Zwei Spiele innerhalb von 22 Stunden

Trainer Jörg von Estorff (links) gibt die Richtung vor: Kathrin Meyer und die Oberliga-Handballerinnen der HSG Menden-Lendringsen wollen am Wochenende vier Punkte einfahren.
Trainer Jörg von Estorff (links) gibt die Richtung vor: Kathrin Meyer und die Oberliga-Handballerinnen der HSG Menden-Lendringsen wollen am Wochenende vier Punkte einfahren.
Foto: Tobias Schad

Menden..  Den Oberliga-Handballerinnen der HSG Menden-Lendringsen steht ein ungewöhnliches Handball-Wochenende bevor. Innerhalb von 22 Stunden spielt der Tabellenzweite des westfälisches Oberhauses zweimal um Punkte.

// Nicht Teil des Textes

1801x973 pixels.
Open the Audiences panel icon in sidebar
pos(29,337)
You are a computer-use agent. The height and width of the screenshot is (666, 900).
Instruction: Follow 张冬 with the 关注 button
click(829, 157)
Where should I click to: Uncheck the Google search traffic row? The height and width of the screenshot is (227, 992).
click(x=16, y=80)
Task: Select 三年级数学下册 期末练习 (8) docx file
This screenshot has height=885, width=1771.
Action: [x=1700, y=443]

Diese Konstellation ist entstanden, weil der plötzliche Wintereinbruch am letzten Januar-Wochenende eine Austragung der Partie bei LIT Handball NSM verhinderte. Und diese Begegnung beim Abstiegskandidaten aus Nordhemmern holen die Mendenerinnen am Sonntagnachmittag um 14.30 Uhr nach.

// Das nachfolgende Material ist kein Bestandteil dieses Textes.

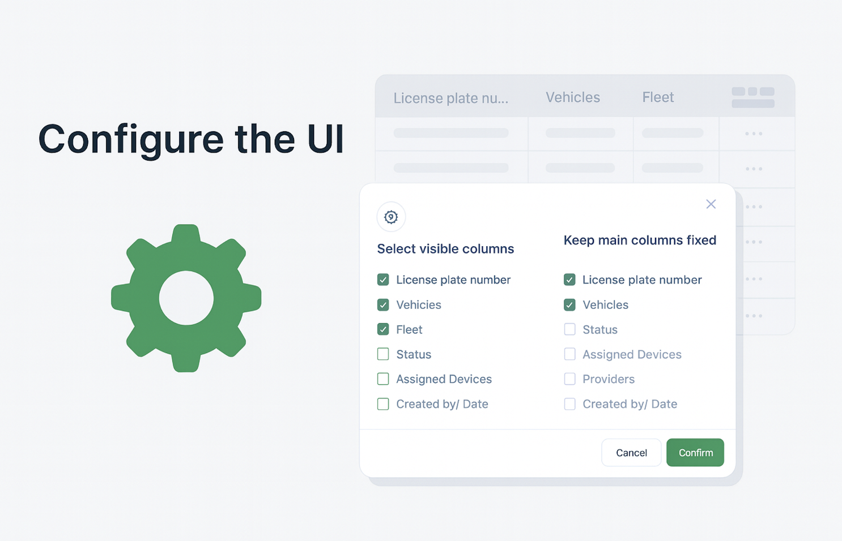842x541 pixels.
Task: Check Created by/ Date in visible columns
Action: (x=383, y=404)
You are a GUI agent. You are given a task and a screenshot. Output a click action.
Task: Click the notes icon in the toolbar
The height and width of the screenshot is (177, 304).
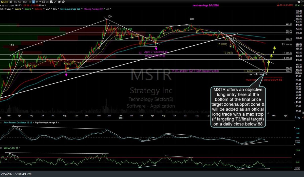(x=59, y=2)
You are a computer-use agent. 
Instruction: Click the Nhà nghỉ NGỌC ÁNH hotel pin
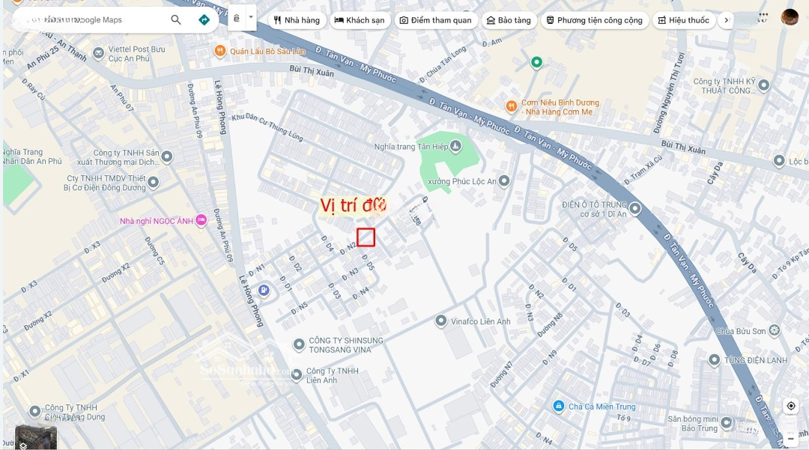point(201,221)
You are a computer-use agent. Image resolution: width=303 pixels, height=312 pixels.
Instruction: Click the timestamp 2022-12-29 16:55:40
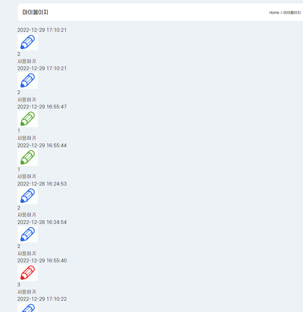click(x=42, y=261)
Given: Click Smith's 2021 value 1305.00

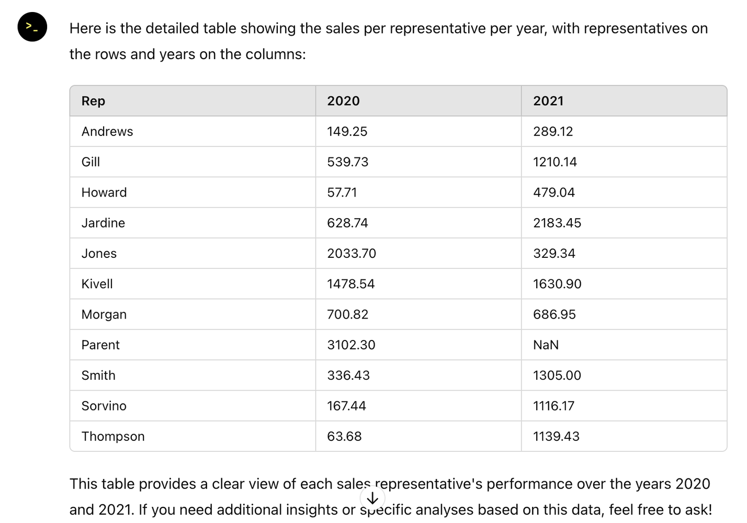Looking at the screenshot, I should click(557, 376).
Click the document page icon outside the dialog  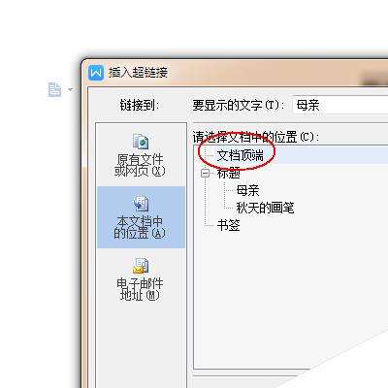point(54,89)
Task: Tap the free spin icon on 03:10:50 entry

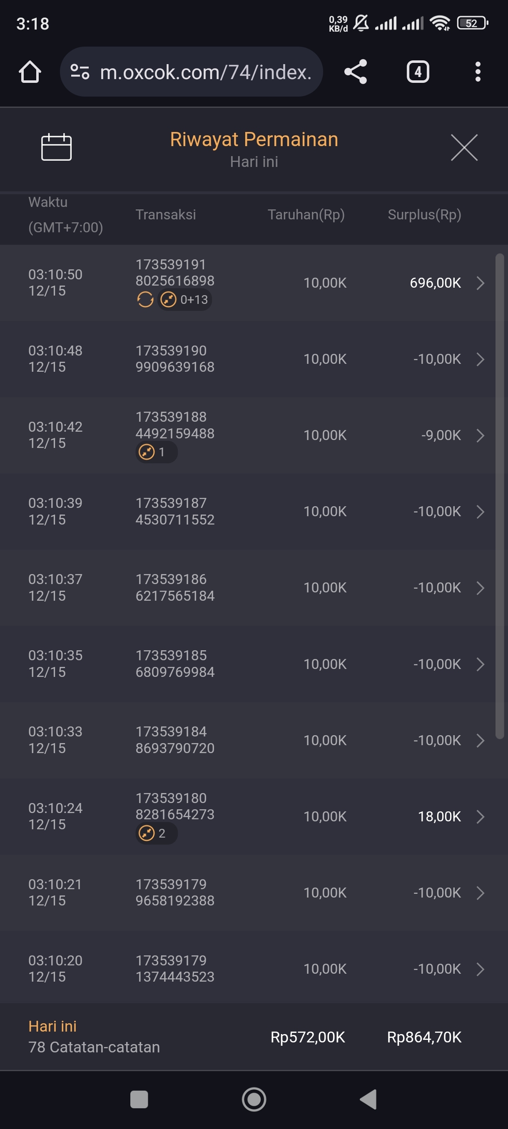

Zuvor gilt es aber, im Heimspiel gegen den Königsborner SV (Samstag, 17 Uhr, Walram-Halle) die imposante Serie mit 14:0 Punkten und einem Toreschnitt von 34,6 Treffern pro Partie auszubauen. „Wir haben derzeit eine gute Form, und die Doppelbelastung können wir auch gut ab“, sagt HSG-Trainer Jörg von Estorff. Diese Situation gab es auch schon zum Saisonstart, als zudem das DHB-Pokalspiel gegen den ASC 09 Dortmund anstand.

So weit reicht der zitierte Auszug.